### Problem description
All lines below starting at the one that holds "Task: Select Bank 3 in the viewport presets" and ending at the one that holds "Open the Menu nav item" should be printed exactly, ends included. Pictures should not be printed, nor anything else.

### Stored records

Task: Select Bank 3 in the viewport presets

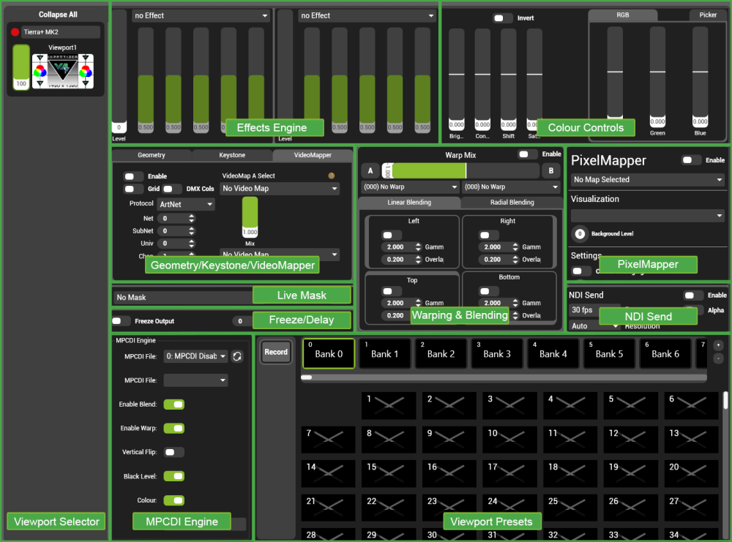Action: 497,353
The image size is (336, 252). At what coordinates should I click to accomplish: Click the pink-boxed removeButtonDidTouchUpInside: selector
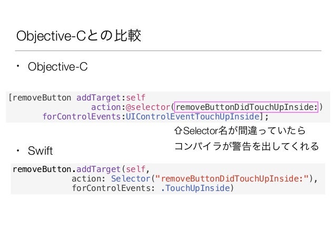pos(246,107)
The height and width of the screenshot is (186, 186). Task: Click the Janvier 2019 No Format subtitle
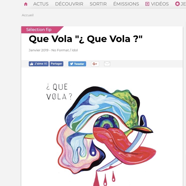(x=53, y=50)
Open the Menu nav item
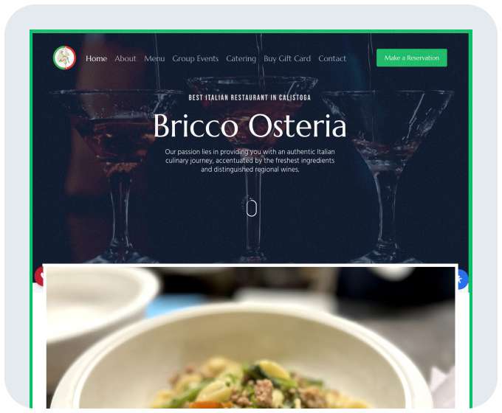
* * *
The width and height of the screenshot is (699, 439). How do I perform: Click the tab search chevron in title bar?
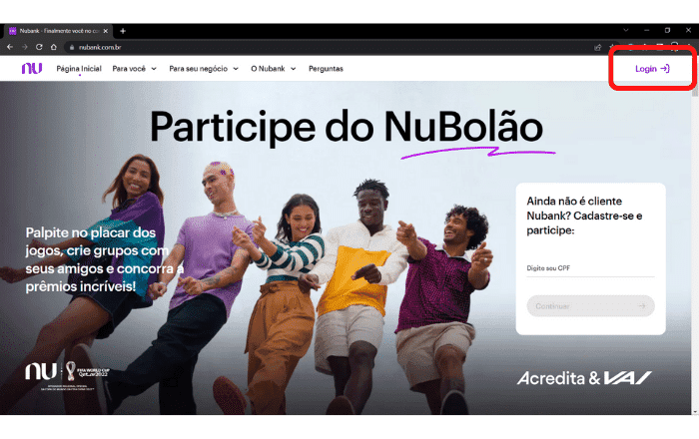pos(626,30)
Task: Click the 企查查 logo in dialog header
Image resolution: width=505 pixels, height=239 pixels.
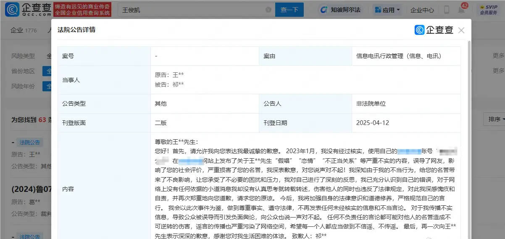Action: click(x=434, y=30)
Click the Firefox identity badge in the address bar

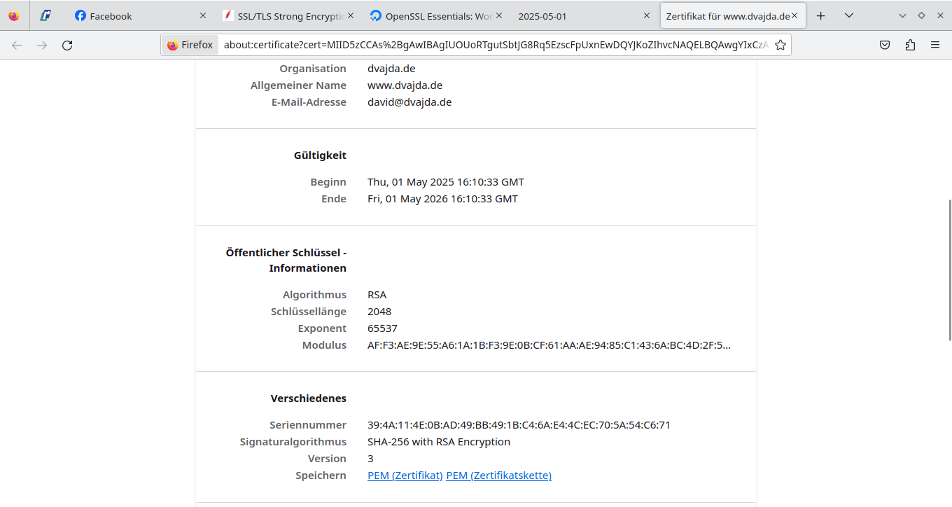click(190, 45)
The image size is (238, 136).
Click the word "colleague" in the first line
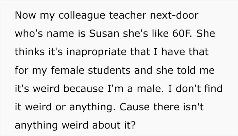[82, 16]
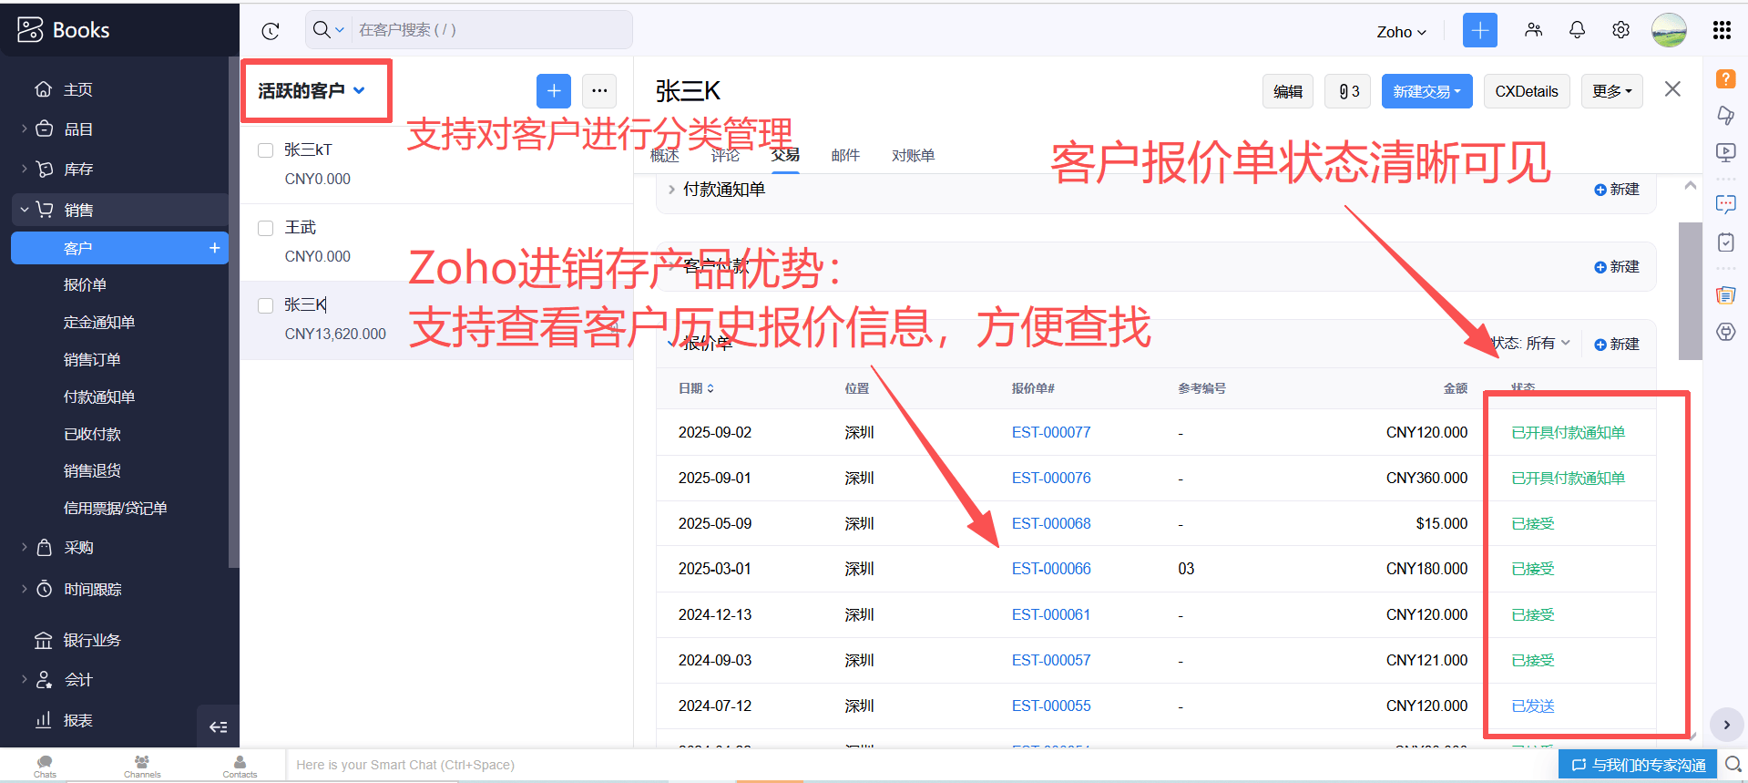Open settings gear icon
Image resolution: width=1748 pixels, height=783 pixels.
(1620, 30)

### Expected answer
Task: Select Bank 3 in the viewport presets

Action: 497,353
The image size is (336, 252). At what coordinates should I click to accomplish: Click the pink-boxed removeButtonDidTouchUpInside: selector
pos(246,107)
The height and width of the screenshot is (186, 186). Task: Click the Janvier 2019 No Format subtitle
(x=53, y=50)
Open the Menu nav item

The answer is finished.